— WHAT YOU HAVE TO DO —
Please return every line from the entries that has the string "computer" in it.

==*==

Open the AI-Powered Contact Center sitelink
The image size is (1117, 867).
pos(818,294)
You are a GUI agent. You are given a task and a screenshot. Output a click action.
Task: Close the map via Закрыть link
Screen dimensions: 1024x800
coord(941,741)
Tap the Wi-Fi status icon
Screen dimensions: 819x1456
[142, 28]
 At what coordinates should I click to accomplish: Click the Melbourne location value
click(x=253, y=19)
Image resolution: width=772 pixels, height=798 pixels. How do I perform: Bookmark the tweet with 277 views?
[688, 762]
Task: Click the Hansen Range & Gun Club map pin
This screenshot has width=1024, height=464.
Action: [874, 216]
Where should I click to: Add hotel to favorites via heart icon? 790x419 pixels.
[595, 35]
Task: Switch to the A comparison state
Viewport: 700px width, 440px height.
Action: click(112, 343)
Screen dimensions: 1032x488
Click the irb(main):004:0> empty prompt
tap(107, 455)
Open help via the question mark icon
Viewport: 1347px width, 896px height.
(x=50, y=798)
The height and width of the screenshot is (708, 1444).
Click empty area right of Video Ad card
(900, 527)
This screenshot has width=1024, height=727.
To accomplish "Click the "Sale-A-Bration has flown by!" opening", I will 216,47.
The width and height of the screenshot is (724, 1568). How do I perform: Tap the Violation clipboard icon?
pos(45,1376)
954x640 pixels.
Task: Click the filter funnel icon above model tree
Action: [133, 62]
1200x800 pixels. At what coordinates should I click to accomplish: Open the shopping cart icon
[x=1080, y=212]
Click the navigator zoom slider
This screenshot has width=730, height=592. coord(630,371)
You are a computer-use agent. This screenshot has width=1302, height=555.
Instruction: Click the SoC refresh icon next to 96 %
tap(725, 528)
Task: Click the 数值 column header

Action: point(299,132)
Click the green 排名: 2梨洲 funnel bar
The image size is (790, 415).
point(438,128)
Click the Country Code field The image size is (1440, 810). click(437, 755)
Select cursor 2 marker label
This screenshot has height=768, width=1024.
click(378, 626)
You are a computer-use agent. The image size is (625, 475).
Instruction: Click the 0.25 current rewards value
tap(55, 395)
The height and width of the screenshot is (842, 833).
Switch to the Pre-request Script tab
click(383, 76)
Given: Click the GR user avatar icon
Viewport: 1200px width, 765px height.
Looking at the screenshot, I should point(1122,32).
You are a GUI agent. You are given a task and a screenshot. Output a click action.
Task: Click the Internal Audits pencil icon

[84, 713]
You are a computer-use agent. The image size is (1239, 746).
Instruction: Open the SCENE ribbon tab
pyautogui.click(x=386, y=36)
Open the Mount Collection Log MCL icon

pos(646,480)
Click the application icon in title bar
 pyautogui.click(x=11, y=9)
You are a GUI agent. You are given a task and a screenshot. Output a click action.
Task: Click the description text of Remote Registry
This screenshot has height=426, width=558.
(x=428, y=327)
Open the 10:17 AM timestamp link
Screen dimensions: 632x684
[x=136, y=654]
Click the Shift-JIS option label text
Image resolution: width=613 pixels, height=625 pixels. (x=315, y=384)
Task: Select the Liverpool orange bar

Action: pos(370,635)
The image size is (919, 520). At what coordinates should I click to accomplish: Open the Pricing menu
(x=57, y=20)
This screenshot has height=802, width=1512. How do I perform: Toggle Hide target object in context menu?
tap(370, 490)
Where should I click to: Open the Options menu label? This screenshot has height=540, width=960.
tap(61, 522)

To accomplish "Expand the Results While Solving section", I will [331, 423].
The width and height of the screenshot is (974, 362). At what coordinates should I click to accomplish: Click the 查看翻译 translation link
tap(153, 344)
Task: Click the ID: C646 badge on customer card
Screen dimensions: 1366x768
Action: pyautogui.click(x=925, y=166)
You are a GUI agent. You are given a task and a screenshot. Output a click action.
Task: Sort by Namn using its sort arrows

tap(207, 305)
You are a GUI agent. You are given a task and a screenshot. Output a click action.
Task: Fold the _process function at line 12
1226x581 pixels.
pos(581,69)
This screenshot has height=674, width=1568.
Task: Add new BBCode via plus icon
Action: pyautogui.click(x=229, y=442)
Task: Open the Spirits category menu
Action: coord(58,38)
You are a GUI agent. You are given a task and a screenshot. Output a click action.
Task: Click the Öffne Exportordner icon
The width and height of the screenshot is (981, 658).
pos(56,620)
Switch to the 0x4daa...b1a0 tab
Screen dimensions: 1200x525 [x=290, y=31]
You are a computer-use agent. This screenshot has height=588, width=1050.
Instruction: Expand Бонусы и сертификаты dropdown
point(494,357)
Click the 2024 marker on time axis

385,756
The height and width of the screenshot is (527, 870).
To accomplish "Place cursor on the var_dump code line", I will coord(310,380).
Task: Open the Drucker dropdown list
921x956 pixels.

==*==

— RESULT FOR THIS TASK —
You are a computer-use agent. This screenshot has width=1302, height=555.
You are a computer-use agent. The image size is (625, 475).
You are a computer-use agent. The image size is (1239, 746).
You are a computer-use agent. This screenshot has height=588, width=1050.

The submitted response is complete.